» **PROBLEM STATEMENT**: Copy out every entry precisely.

» **Saved entries**:
┌────────
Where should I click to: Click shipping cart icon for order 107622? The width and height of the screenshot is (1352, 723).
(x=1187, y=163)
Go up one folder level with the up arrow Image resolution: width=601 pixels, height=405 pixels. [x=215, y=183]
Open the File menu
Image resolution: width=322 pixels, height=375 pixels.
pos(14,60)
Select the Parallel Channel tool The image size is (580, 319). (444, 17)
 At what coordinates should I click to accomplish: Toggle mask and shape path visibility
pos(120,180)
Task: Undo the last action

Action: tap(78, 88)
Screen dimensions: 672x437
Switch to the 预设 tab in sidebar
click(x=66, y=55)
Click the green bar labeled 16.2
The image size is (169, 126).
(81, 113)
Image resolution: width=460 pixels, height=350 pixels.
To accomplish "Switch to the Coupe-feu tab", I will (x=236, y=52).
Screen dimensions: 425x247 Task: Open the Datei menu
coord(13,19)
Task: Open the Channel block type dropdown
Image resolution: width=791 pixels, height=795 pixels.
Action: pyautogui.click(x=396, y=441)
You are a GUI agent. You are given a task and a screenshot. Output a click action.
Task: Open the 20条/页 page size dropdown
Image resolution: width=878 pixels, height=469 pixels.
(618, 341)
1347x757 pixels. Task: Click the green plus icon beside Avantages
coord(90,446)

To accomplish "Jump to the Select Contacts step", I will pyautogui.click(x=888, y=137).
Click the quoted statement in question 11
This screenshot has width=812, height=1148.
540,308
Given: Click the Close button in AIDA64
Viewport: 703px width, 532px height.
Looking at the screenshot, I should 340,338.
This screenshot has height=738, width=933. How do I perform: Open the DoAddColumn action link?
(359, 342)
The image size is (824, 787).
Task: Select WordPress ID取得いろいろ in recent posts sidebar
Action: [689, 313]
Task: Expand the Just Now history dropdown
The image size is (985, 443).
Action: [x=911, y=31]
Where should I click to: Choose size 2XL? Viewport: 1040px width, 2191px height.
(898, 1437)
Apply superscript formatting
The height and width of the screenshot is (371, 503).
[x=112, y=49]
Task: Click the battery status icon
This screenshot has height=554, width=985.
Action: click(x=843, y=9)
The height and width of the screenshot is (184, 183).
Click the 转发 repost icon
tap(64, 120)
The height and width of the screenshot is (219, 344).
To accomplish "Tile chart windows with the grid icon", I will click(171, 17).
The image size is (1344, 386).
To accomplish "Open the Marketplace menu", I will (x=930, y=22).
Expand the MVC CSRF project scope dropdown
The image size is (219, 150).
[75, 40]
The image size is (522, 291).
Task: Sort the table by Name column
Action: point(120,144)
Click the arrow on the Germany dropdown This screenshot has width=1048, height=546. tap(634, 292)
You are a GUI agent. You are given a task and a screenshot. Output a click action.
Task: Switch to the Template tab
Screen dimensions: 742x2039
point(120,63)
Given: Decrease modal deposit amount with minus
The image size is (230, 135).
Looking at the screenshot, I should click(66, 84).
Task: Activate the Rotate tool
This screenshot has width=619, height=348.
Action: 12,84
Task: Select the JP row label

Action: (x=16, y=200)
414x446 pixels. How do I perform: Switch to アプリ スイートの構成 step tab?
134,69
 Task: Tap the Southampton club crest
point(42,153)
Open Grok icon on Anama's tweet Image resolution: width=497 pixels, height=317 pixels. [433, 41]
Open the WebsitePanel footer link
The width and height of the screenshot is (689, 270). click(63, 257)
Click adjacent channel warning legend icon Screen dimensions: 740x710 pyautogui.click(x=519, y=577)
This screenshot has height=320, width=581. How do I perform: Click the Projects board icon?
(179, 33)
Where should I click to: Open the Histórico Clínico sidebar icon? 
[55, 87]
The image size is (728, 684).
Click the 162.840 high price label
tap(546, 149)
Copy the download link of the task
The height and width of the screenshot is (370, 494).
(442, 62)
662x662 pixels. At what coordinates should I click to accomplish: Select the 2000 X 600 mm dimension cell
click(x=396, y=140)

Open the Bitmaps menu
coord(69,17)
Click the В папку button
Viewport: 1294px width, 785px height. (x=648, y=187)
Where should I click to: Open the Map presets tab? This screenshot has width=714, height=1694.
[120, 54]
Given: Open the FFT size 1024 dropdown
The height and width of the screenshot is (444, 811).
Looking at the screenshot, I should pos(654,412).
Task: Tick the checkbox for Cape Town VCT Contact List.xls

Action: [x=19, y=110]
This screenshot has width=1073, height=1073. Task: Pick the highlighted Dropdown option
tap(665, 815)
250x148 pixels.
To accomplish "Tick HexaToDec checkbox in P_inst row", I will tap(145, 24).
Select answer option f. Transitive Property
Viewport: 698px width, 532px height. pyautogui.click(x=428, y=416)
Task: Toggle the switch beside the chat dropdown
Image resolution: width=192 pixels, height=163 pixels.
└────────
» **EXERCISE ANSWER**:
Where should I click to: Click shipping cart icon for order 107622? The width and height of the screenshot is (1352, 723).
(x=1187, y=163)
Go up one folder level with the up arrow Image resolution: width=601 pixels, height=405 pixels. [x=215, y=183]
Open the File menu
Image resolution: width=322 pixels, height=375 pixels.
pos(14,60)
Select the Parallel Channel tool The image size is (580, 319). (444, 17)
 At what coordinates should I click to accomplish: Toggle mask and shape path visibility
pos(120,180)
Task: Undo the last action

Action: tap(78, 88)
Screen dimensions: 672x437
Switch to the 预设 tab in sidebar
click(x=66, y=55)
Click the green bar labeled 16.2
The image size is (169, 126).
(81, 113)
Image resolution: width=460 pixels, height=350 pixels.
To accomplish "Switch to the Coupe-feu tab", I will (x=236, y=52).
Screen dimensions: 425x247 Task: Open the Datei menu
coord(13,19)
Task: Open the Channel block type dropdown
Image resolution: width=791 pixels, height=795 pixels.
Action: pyautogui.click(x=396, y=441)
You are a GUI agent. You are given a task and a screenshot. Output a click action.
Task: Open the 20条/页 page size dropdown
Image resolution: width=878 pixels, height=469 pixels.
(618, 341)
1347x757 pixels. Task: Click the green plus icon beside Avantages
coord(90,446)

To accomplish "Jump to the Select Contacts step", I will pyautogui.click(x=888, y=137).
Click the quoted statement in question 11
This screenshot has width=812, height=1148.
540,308
Given: Click the Close button in AIDA64
Viewport: 703px width, 532px height.
Looking at the screenshot, I should 340,338.
This screenshot has height=738, width=933. How do I perform: Open the DoAddColumn action link?
(359, 342)
The image size is (824, 787).
Task: Select WordPress ID取得いろいろ in recent posts sidebar
Action: [689, 313]
Task: Expand the Just Now history dropdown
The image size is (985, 443).
Action: [x=911, y=31]
Where should I click to: Choose size 2XL? Viewport: 1040px width, 2191px height.
(898, 1437)
Apply superscript formatting
The height and width of the screenshot is (371, 503).
[x=112, y=49]
Task: Click the battery status icon
This screenshot has height=554, width=985.
Action: click(x=843, y=9)
The height and width of the screenshot is (184, 183).
Click the 转发 repost icon
tap(64, 120)
The height and width of the screenshot is (219, 344).
To accomplish "Tile chart windows with the grid icon", I will click(171, 17).
The image size is (1344, 386).
To accomplish "Open the Marketplace menu", I will (x=930, y=22).
Expand the MVC CSRF project scope dropdown
The image size is (219, 150).
[75, 40]
The image size is (522, 291).
Task: Sort the table by Name column
Action: point(120,144)
Click the arrow on the Germany dropdown This screenshot has width=1048, height=546. tap(634, 292)
You are a GUI agent. You are given a task and a screenshot. Output a click action.
Task: Switch to the Template tab
Screen dimensions: 742x2039
point(120,63)
Given: Decrease modal deposit amount with minus
The image size is (230, 135).
Looking at the screenshot, I should click(66, 84).
Task: Activate the Rotate tool
This screenshot has width=619, height=348.
Action: 12,84
Task: Select the JP row label

Action: (x=16, y=200)
414x446 pixels. How do I perform: Switch to アプリ スイートの構成 step tab?
134,69
 Task: Tap the Southampton club crest
point(42,153)
Open Grok icon on Anama's tweet Image resolution: width=497 pixels, height=317 pixels. [433, 41]
Open the WebsitePanel footer link
The width and height of the screenshot is (689, 270). click(63, 257)
Click adjacent channel warning legend icon Screen dimensions: 740x710 pyautogui.click(x=519, y=577)
This screenshot has height=320, width=581. How do I perform: Click the Projects board icon?
(179, 33)
Where should I click to: Open the Histórico Clínico sidebar icon? 
[55, 87]
The image size is (728, 684).
Click the 162.840 high price label
tap(546, 149)
Copy the download link of the task
The height and width of the screenshot is (370, 494).
(442, 62)
662x662 pixels. At what coordinates should I click to accomplish: Select the 2000 X 600 mm dimension cell
click(x=396, y=140)

Open the Bitmaps menu
coord(69,17)
Click the В папку button
Viewport: 1294px width, 785px height. (x=648, y=187)
Where should I click to: Open the Map presets tab? This screenshot has width=714, height=1694.
[120, 54]
Given: Open the FFT size 1024 dropdown
The height and width of the screenshot is (444, 811).
Looking at the screenshot, I should pos(654,412).
Task: Tick the checkbox for Cape Town VCT Contact List.xls

Action: [x=19, y=110]
This screenshot has width=1073, height=1073. Task: Pick the highlighted Dropdown option
tap(665, 815)
250x148 pixels.
To accomplish "Tick HexaToDec checkbox in P_inst row", I will tap(145, 24).
Select answer option f. Transitive Property
Viewport: 698px width, 532px height. pyautogui.click(x=428, y=416)
Task: Toggle the switch beside the chat dropdown
Image resolution: width=192 pixels, height=163 pixels.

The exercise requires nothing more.